◆ 提示された文章
##########

第十二夜:「イクジナシ ヒトデナシ」

diary_ikuji

こんばんわ。
今日は怒りと悲しみに充ち満ちている、けい子(仮称)です。

昨日、息子の小学校へ三者面談に行って参りました。
面談自体は何の問題もなく、我が子がクラスの皆に愛されているのを
知り、本当に嬉しく思えました。 担任の先生も温和な方でしたし、
息子の進路も特に問題は無さそうなのでほっと一安心しました。
これなら、お空のあの人にも少しだけ自慢できます。
ま、鉄郎クンは落ち着きが少し足りないですけどねぇと先生に言われ、
それは完全に私のせいだな・・・とは思いました。
嗚呼、ごめんなさいいいい!

ですが、その帰り!

息子は友達と遊ぶと言って教室に戻っていったので、私は一人で
帰ろうと玄関に向かって歩いておりました。
するとあちらからかなり若くて綺麗な、というか学校に来るような
格好じゃない女性がこちらに向かってくるではありませんか。
三者面談の親御さんかなとは思いましたが、次の瞬間、その足元から
鳴り響いているカツッ! カツッ! という甲高い音を私は聴きました。
そうなんです。その母親、ハイヒールで校内を歩いているんです!
マッ、マジで!? 学校っていつから土足OK!?
あまりの驚きで言葉を無くしておりましたが、私の横を通りすぎる際、
知らないだけかと思い、「ここは土足厳禁ですよ」と声を掛けました。
すると、その女は私の顔を一瞥し、そのまま歩き去りました・・・・・。
「怒髪、天を衝く」とは、まさにあの時の私だったのでしょうね。
その後どうやってウチに帰ったのか、あまり覚えていません。
多分、恐ろしい速度を出して車を飛ばしていたのだろうと思います・・・。
 
 
その話を、今日の休憩時間に仲居頭のヨシ子さんにしました。
顔色一つ変えず、ヨシ子さんは「そう・・」と答えました。
えっ?!「そう・・」だけ!?私がおかしいの???

##########

◆ 記録データ

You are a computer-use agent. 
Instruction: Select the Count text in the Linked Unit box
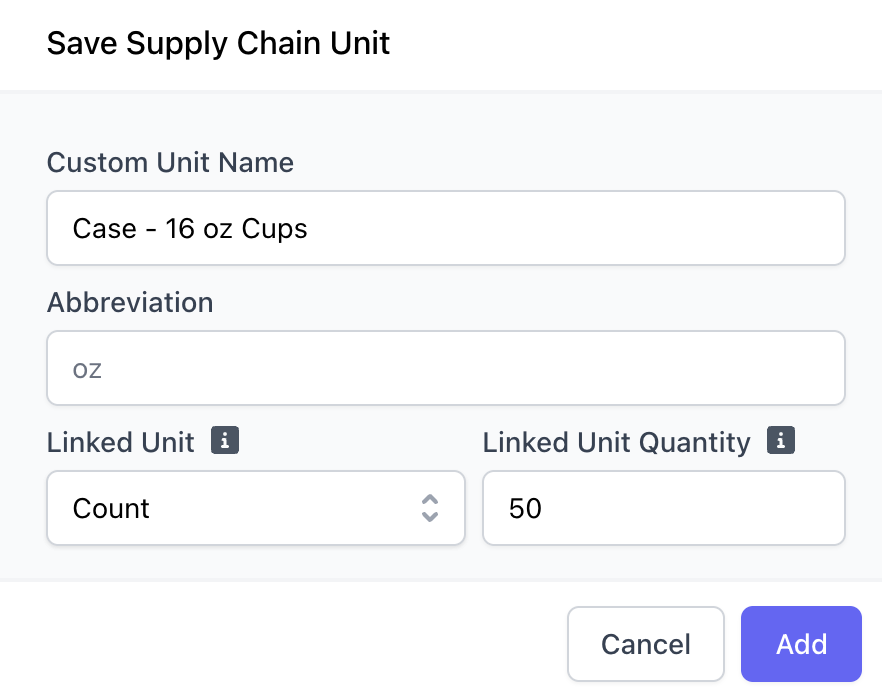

##########

◆ 依頼内容 1
この日記で、玄関へ向かう途中にすれ違った女性は、何を履いて校内を歩いていましたか？
◆ 依頼内容 2
この日記の「息子は友達と遊ぶと言って教室に戻っていったので、私は一人で」から「そうなんです。その母親、ハイヒールで校内を歩いているんです!」に至るまでを、一字一句違えずに書き写してください。
◆ 依頼内容 3
この日記に名前で登場する人物は誰ですか？すべて挙げてください。

◆ 完成した回答 1
ハイヒールです。

◆ 完成した回答 2
息子は友達と遊ぶと言って教室に戻っていったので、私は一人で
帰ろうと玄関に向かって歩いておりました。
するとあちらからかなり若くて綺麗な、というか学校に来るような
格好じゃない女性がこちらに向かってくるではありませんか。
三者面談の親御さんかなとは思いましたが、次の瞬間、その足元から
鳴り響いているカツッ! カツッ! という甲高い音を私は聴きました。
そうなんです。その母親、ハイヒールで校内を歩いているんです!

◆ 完成した回答 3
けい子（仮称）、鉄郎、ヨシ子